• [Task directions]
Put every line of the rows below into a Markdown table with two columns, Number and Text. Number each line in order, and leave out the blank lines.

• [Input for this task]
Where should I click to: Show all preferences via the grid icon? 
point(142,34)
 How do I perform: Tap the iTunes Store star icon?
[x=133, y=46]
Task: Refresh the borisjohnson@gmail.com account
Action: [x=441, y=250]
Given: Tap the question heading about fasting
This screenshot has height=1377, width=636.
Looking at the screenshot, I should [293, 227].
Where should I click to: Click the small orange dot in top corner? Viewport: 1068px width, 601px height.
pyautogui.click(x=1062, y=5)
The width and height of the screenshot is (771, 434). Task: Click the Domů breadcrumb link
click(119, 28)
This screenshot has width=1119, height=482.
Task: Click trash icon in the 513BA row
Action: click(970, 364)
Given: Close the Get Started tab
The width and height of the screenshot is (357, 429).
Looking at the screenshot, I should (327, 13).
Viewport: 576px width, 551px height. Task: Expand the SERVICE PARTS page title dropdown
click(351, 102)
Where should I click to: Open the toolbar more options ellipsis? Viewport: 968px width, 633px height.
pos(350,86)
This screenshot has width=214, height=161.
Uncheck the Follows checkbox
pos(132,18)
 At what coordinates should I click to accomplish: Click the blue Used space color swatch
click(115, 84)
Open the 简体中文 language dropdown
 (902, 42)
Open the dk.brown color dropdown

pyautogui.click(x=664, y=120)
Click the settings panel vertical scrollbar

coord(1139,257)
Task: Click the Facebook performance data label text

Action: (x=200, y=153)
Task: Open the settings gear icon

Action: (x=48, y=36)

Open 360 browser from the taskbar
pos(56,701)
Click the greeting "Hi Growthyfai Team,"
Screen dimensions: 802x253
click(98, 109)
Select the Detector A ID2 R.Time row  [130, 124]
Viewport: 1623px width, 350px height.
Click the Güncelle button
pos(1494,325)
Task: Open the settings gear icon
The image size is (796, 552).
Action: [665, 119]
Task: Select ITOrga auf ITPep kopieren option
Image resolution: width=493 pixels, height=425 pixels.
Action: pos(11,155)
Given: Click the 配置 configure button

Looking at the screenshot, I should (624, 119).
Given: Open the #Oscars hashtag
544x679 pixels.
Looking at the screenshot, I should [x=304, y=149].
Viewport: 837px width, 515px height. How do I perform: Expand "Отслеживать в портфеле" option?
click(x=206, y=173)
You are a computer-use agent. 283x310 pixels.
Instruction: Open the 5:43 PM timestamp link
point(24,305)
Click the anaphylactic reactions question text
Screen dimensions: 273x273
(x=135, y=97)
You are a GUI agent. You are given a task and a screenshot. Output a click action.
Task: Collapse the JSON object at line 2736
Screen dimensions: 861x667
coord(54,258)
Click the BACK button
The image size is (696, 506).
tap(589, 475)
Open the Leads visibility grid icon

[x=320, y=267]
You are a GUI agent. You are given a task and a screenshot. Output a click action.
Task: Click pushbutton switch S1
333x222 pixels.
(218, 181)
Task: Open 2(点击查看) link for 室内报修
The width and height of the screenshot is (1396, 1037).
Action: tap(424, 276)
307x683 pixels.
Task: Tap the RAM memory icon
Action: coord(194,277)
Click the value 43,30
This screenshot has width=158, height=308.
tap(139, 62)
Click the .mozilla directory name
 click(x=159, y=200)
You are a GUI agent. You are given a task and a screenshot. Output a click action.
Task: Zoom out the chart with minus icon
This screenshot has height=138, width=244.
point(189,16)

• [Right answer]
| Number | Text |
|---|---|
| 1 | Where should I click to: Show all preferences via the grid icon?  |
| 2 | point(142,34) |
| 3 |  How do I perform: Tap the iTunes Store star icon? |
| 4 | [x=133, y=46] |
| 5 | Task: Refresh the borisjohnson@gmail.com account |
| 6 | Action: [x=441, y=250] |
| 7 | Given: Tap the question heading about fasting |
| 8 | This screenshot has height=1377, width=636. |
| 9 | Looking at the screenshot, I should [293, 227]. |
| 10 | Where should I click to: Click the small orange dot in top corner? Viewport: 1068px width, 601px height. |
| 11 | pyautogui.click(x=1062, y=5) |
| 12 | The width and height of the screenshot is (771, 434). Task: Click the Domů breadcrumb link |
| 13 | click(119, 28) |
| 14 | This screenshot has width=1119, height=482. |
| 15 | Task: Click trash icon in the 513BA row |
| 16 | Action: click(970, 364) |
| 17 | Given: Close the Get Started tab |
| 18 | The width and height of the screenshot is (357, 429). |
| 19 | Looking at the screenshot, I should (327, 13). |
| 20 | Viewport: 576px width, 551px height. Task: Expand the SERVICE PARTS page title dropdown |
| 21 | click(351, 102) |
| 22 | Where should I click to: Open the toolbar more options ellipsis? Viewport: 968px width, 633px height. |
| 23 | pos(350,86) |
| 24 | This screenshot has width=214, height=161. |
| 25 | Uncheck the Follows checkbox |
| 26 | pos(132,18) |
| 27 |  At what coordinates should I click to accomplish: Click the blue Used space color swatch |
| 28 | click(115, 84) |
| 29 | Open the 简体中文 language dropdown |
| 30 |  (902, 42) |
| 31 | Open the dk.brown color dropdown |
| 32 | pyautogui.click(x=664, y=120) |
| 33 | Click the settings panel vertical scrollbar |
| 34 | coord(1139,257) |
| 35 | Task: Click the Facebook performance data label text |
| 36 | Action: (x=200, y=153) |
| 37 | Task: Open the settings gear icon |
| 38 | Action: (x=48, y=36) |
| 39 | Open 360 browser from the taskbar |
| 40 | pos(56,701) |
| 41 | Click the greeting "Hi Growthyfai Team," |
| 42 | Screen dimensions: 802x253 |
| 43 | click(98, 109) |
| 44 | Select the Detector A ID2 R.Time row  [130, 124] |
| 45 | Viewport: 1623px width, 350px height. |
| 46 | Click the Güncelle button |
| 47 | pos(1494,325) |
| 48 | Task: Open the settings gear icon |
| 49 | The image size is (796, 552). |
| 50 | Action: [665, 119] |
| 51 | Task: Select ITOrga auf ITPep kopieren option |
| 52 | Image resolution: width=493 pixels, height=425 pixels. |
| 53 | Action: pos(11,155) |
| 54 | Given: Click the 配置 configure button |
| 55 | Looking at the screenshot, I should (624, 119). |
| 56 | Given: Open the #Oscars hashtag |
| 57 | 544x679 pixels. |
| 58 | Looking at the screenshot, I should [x=304, y=149]. |
| 59 | Viewport: 837px width, 515px height. How do I perform: Expand "Отслеживать в портфеле" option? |
| 60 | click(x=206, y=173) |
| 61 | You are a computer-use agent. 283x310 pixels. |
| 62 | Instruction: Open the 5:43 PM timestamp link |
| 63 | point(24,305) |
| 64 | Click the anaphylactic reactions question text |
| 65 | Screen dimensions: 273x273 |
| 66 | (x=135, y=97) |
| 67 | You are a GUI agent. You are given a task and a screenshot. Output a click action. |
| 68 | Task: Collapse the JSON object at line 2736 |
| 69 | Screen dimensions: 861x667 |
| 70 | coord(54,258) |
| 71 | Click the BACK button |
| 72 | The image size is (696, 506). |
| 73 | tap(589, 475) |
| 74 | Open the Leads visibility grid icon |
| 75 | [x=320, y=267] |
| 76 | You are a GUI agent. You are given a task and a screenshot. Output a click action. |
| 77 | Task: Click pushbutton switch S1 |
| 78 | 333x222 pixels. |
| 79 | (218, 181) |
| 80 | Task: Open 2(点击查看) link for 室内报修 |
| 81 | The width and height of the screenshot is (1396, 1037). |
| 82 | Action: tap(424, 276) |
| 83 | 307x683 pixels. |
| 84 | Task: Tap the RAM memory icon |
| 85 | Action: coord(194,277) |
| 86 | Click the value 43,30 |
| 87 | This screenshot has width=158, height=308. |
| 88 | tap(139, 62) |
| 89 | Click the .mozilla directory name |
| 90 |  click(x=159, y=200) |
| 91 | You are a GUI agent. You are given a task and a screenshot. Output a click action. |
| 92 | Task: Zoom out the chart with minus icon |
| 93 | This screenshot has height=138, width=244. |
| 94 | point(189,16) |